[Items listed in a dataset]
== Segment start ==
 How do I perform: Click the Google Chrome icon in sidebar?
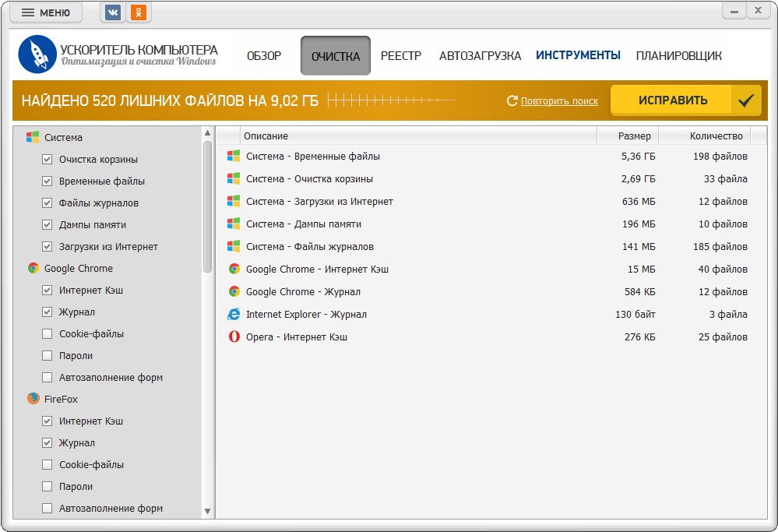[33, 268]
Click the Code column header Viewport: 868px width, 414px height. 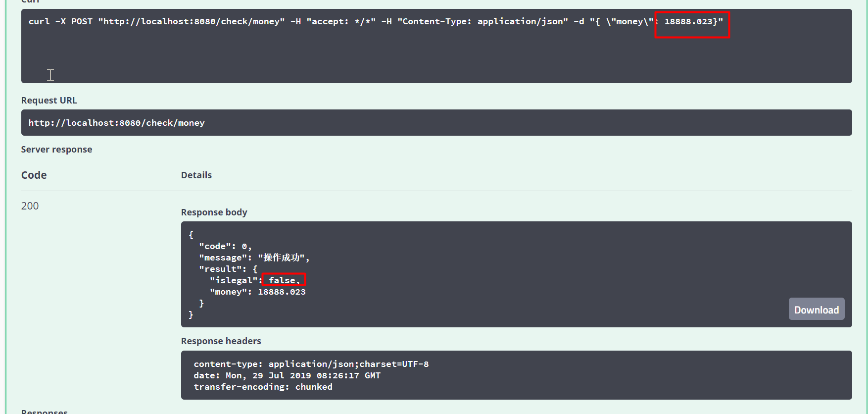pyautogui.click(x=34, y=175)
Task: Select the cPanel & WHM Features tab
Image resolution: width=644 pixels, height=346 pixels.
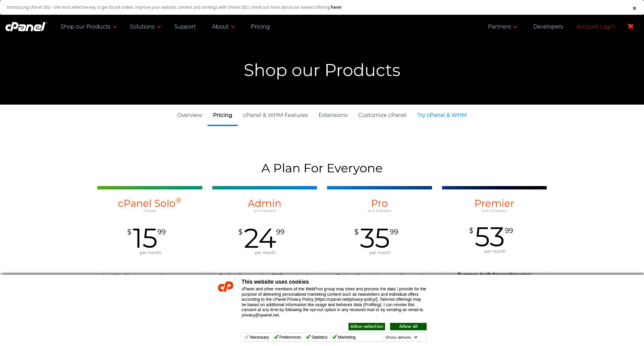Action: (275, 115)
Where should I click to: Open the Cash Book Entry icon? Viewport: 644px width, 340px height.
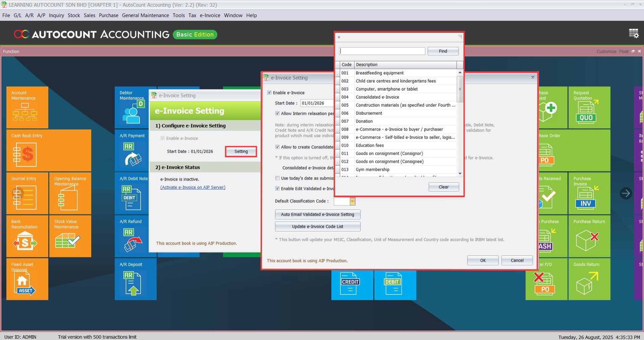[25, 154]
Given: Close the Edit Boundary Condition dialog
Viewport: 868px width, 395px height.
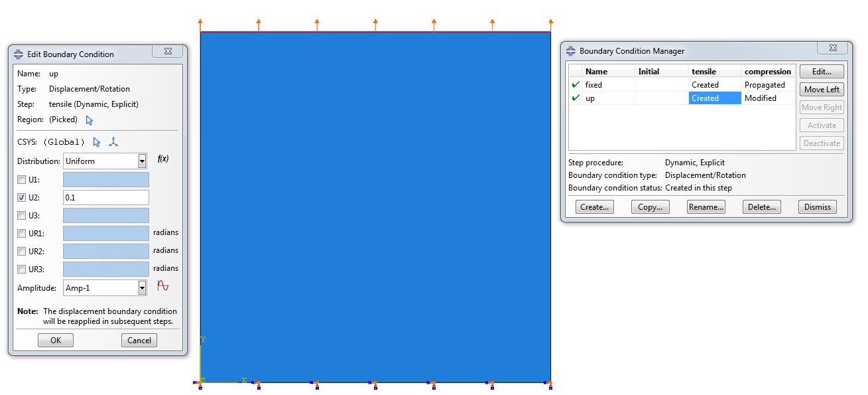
== Segment end ==
== Segment start ==
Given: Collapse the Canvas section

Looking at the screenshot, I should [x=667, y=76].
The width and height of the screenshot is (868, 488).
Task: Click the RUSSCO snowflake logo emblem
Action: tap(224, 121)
== Segment end ==
## TRY IT
Both end lines included, restate word for word the lines above from the line with "Given: Close the" to the line with "Viewport: 868px width, 395px height.", and nothing else.

## RESULT
Given: Close the Edit Boundary Condition dialog
Viewport: 868px width, 395px height.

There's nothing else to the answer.